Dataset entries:
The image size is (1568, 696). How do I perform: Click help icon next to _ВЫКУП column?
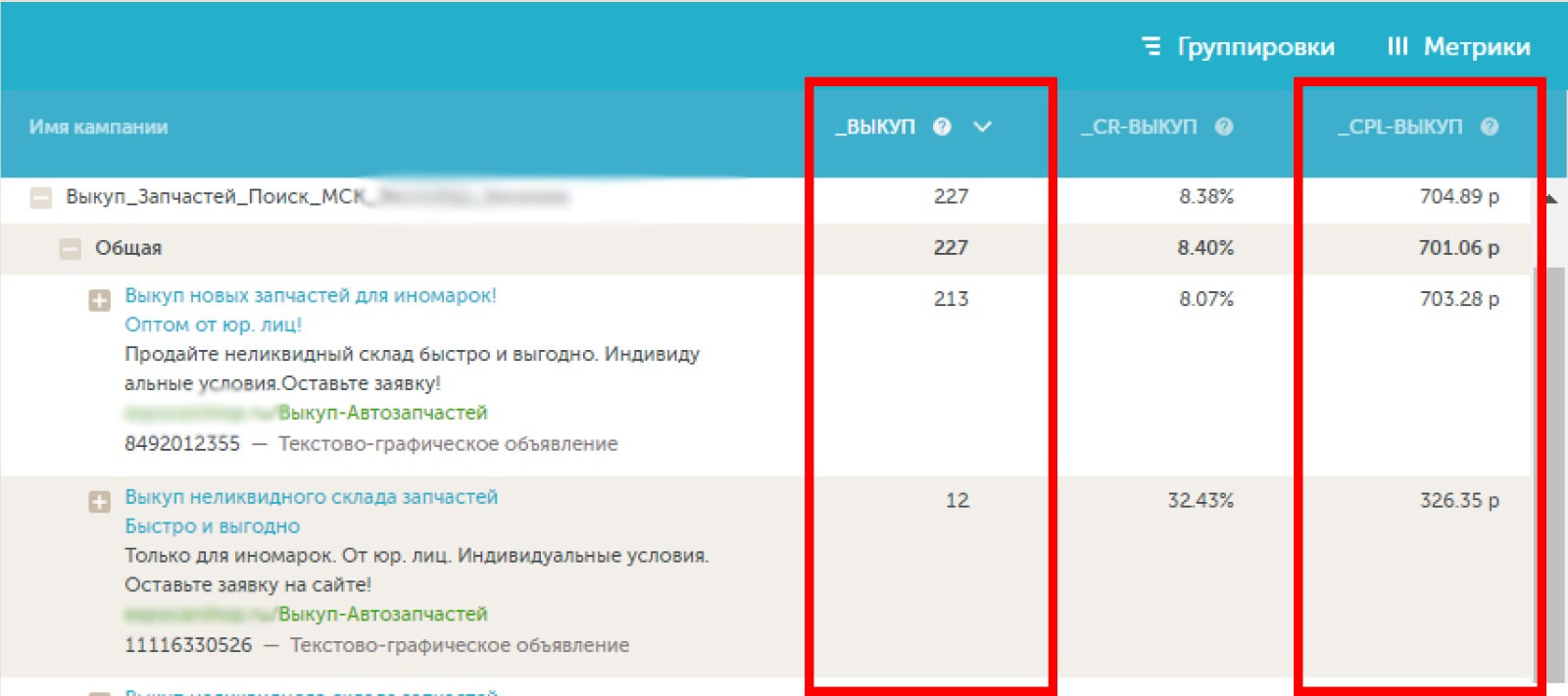click(942, 126)
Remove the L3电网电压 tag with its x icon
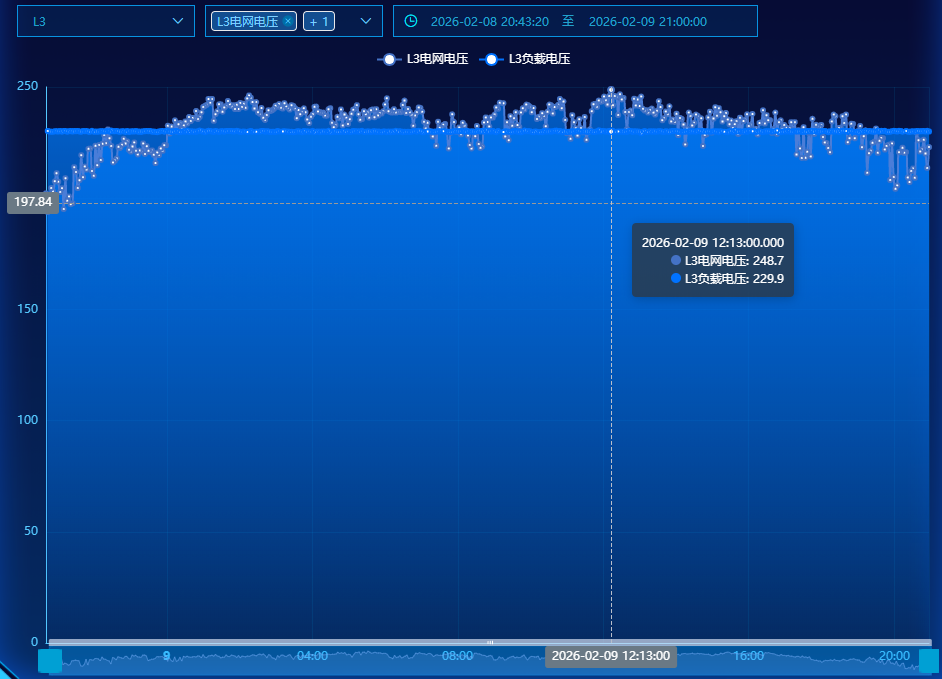This screenshot has width=942, height=679. [x=288, y=21]
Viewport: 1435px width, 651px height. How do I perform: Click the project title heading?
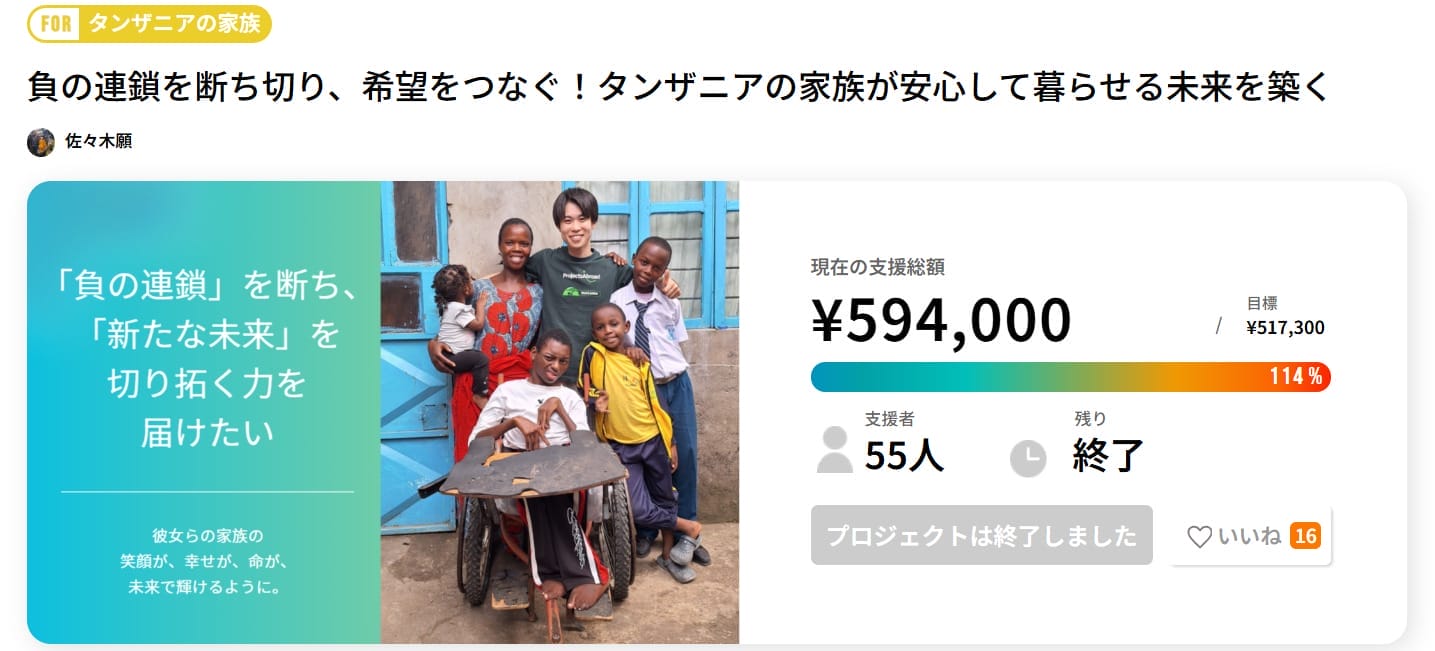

▶ What to do
Your copy should repeat each entry above exactly but contain no pictures.

▶ Solution to the exercise
The image size is (1568, 696). How do I perform: Click help icon next to _ВЫКУП column?
click(942, 126)
Remove the L3电网电压 tag with its x icon
This screenshot has width=942, height=679. [x=288, y=21]
Viewport: 1435px width, 651px height. How do I perform: Click the project title heading?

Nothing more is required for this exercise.